To resolve the DOJ’s investigation, the Company pled guilty and agreed to pay $1.8 billion as a criminal fine and forfeit $2.5 billion as disgorgement, resulting in a substantial penalty of $4.3 billion. In addition to the criminal fine, the Company must retain an independent compliance monitor for a three-year period and implement the monitor’s recommendations within a specified time. The DOJ did not provide the Company with any benefit for voluntarily disclosing its misconduct, noting that the Company did not make a disclosure in a timely manner. However, the Company did receive partial credit for its cooperation with the investigation.
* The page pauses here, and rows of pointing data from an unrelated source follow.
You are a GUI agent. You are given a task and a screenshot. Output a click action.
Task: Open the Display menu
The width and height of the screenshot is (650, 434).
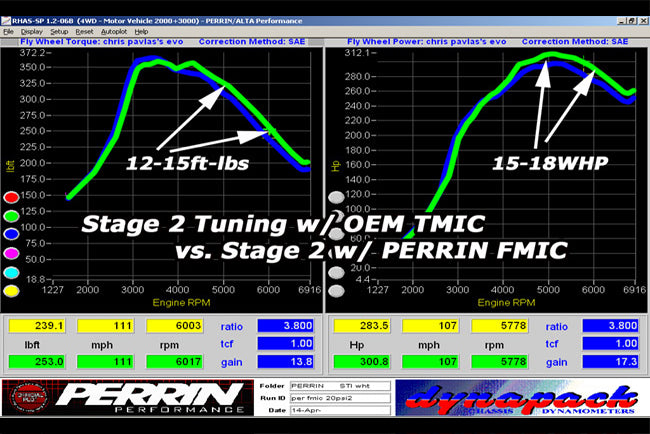[32, 31]

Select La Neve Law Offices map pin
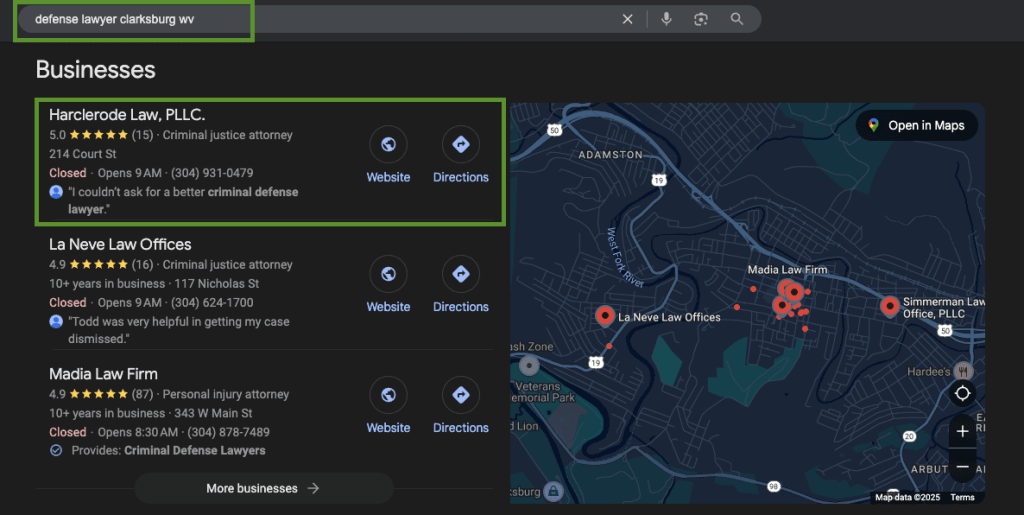pos(604,315)
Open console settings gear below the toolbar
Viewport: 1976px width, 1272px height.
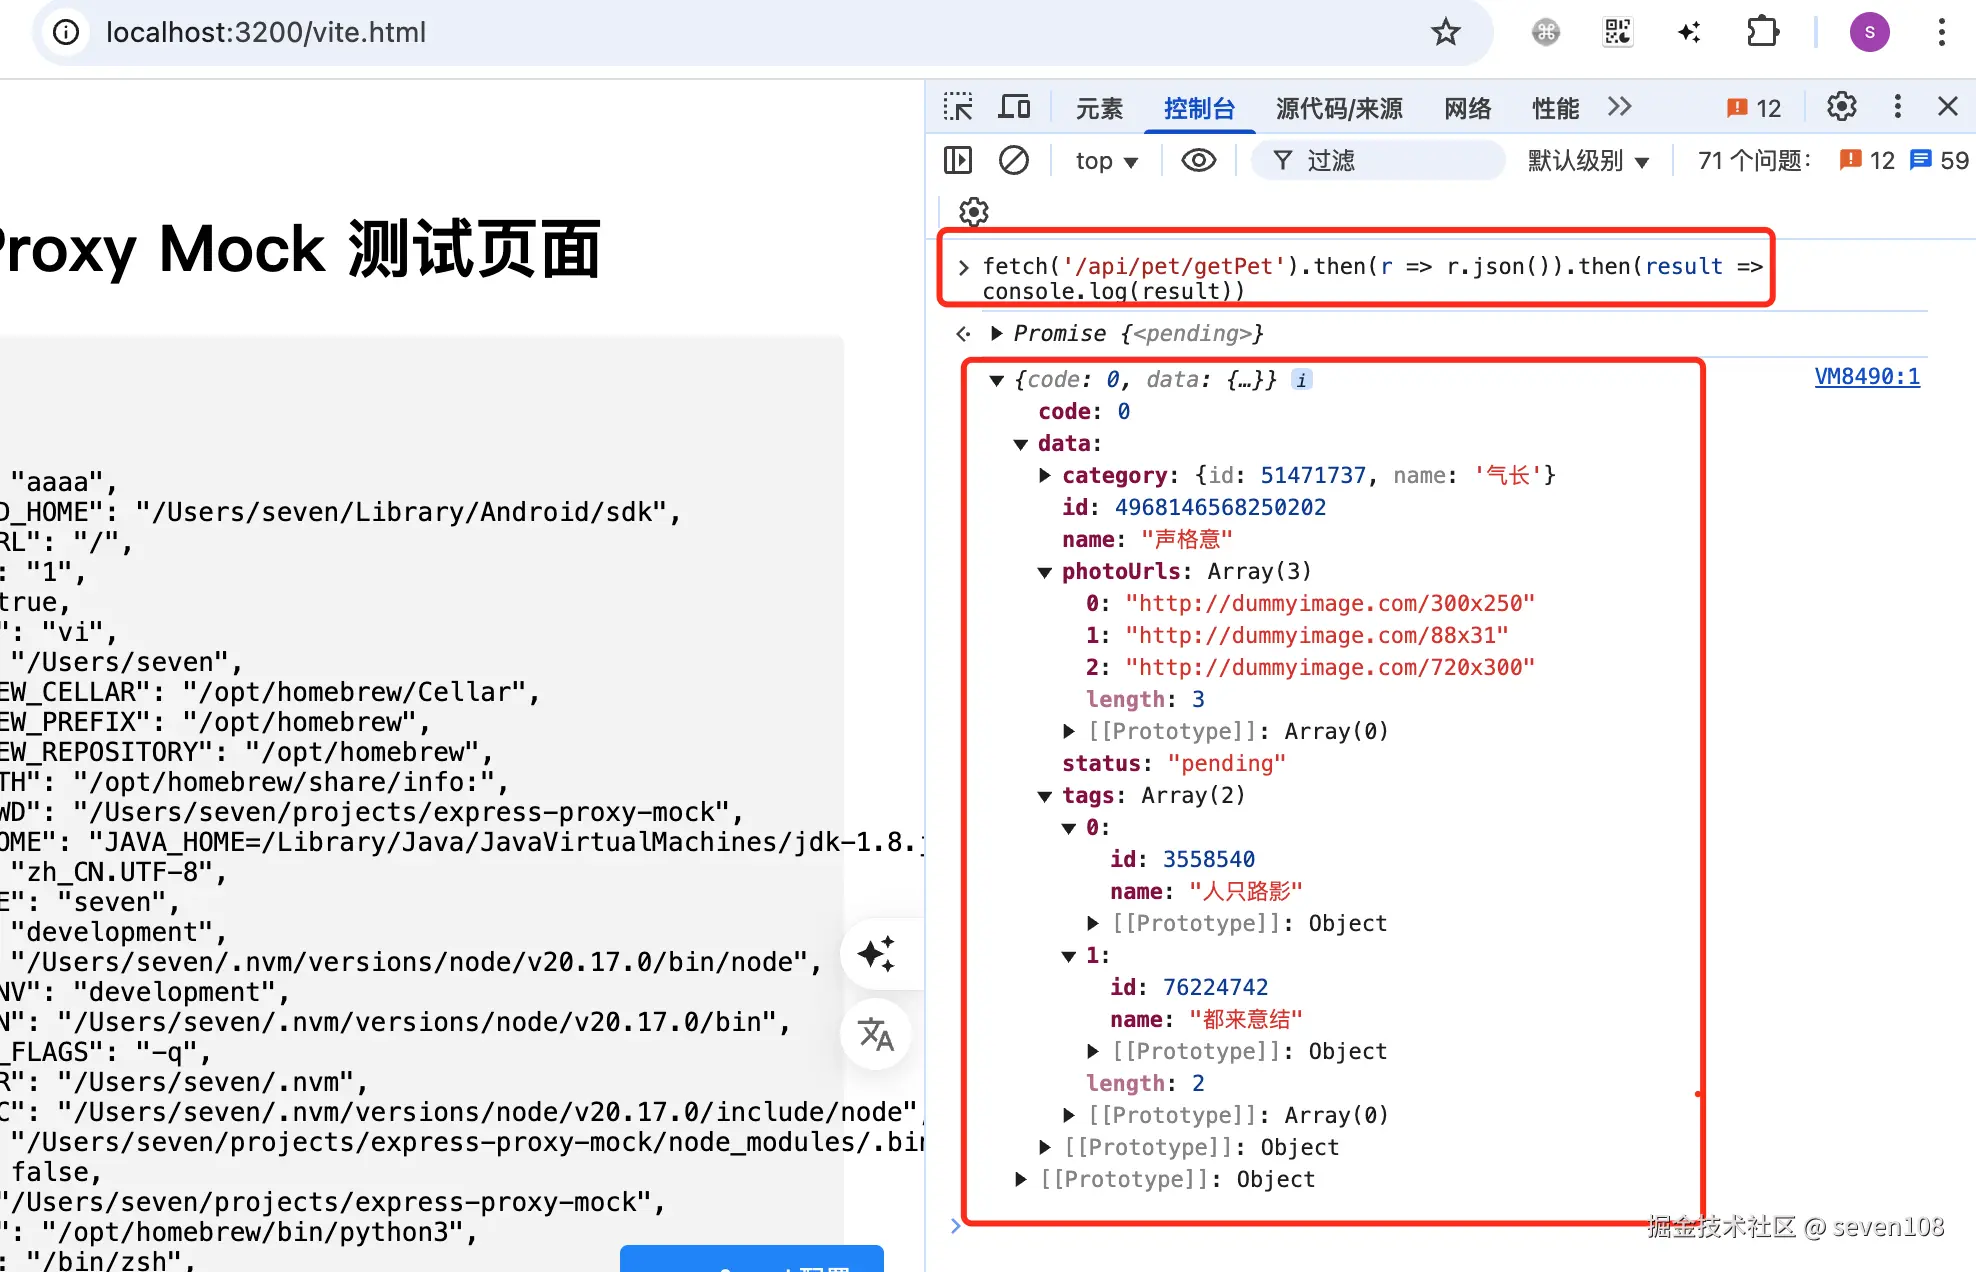coord(973,212)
The DOJ also noted that the Company implemented remedial measures with respect to its AML and sanctions compliance programs, including remediating its KYC, EDD, and sanctions policies, and investing significant financial resources in its AML programs.
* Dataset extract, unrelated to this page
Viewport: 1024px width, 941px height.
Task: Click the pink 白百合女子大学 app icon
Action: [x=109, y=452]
The DOJ’s plea agreement was announced at the same time as parallel resolutions with the Department of the Treasury’s Financial Crimes Enforcement Network (“FinCEN”), Office of Foreign Assets Control (“OFAC”), and the U.S. Commodity Futures Trading Commission (“CFTC”).
The U.S. Department of Treasury, through its offices in OFAC, FinCEN, and IRS Criminal Investigation (“CI”), entered a parallel settlement with the Company for its violations of the BSA and multiple sanctions obligations and announced that this was the Treasury’s largest settlement in history. The U.S. Department of Treasury alleged that the Company failed to implement programs to prevent and report suspicious transactions with terrorists, money launderers, and other criminals, and failed to match trades between U.S. users and those in sanctioned jurisdictions. At least 1,667,153 virtual currency transactions allegedly were in violation of U.S. sanctions programs, totaling in a little over $700 million worth of transactions. Due to these actions, the Company agreed to pay $968,618,825 to OFAC and $3.4 billion to FinCEN. In addition to the penalty, the Company must retain a monitor overseen by FinCEN for a five-year period and abide by strict sanctions compliance obligations. The monitor will also oversee the Company’s complete offboarding of U.S. users and exit from the U.S.
The CFTC charged the Company, its CEO, and its Chief Operating Officer with violations related, inter alia, to the Company’s intentional design to evade CFTC regulation and failure to require identity-verifying information from users. The Company and individual defendants agreed to findings of liability, including the CFTC’s first ever charged violation of 17 C.F.R. § 1.6 for evasion. Once final, the proposed order will require the Company to disgorge $1.35 million and pay $1.35 billion as a civil penalty; the CEO will pay $150 million in penalty.
The SEC filed charges against the Company and the CEO in June 2023 for unregistered trading and fraud; the SEC’s investigation remains ongoing and was not part of the parallel resolutions.
Deputy Attorney General Lisa O. Monaco said, “Today’s charges and guilty pleas – combined with a more than $4 billion financial penalty – sends an unmistakable message to crypto and defi companies: if you serve U.S. customers, you must obey U.S. law.”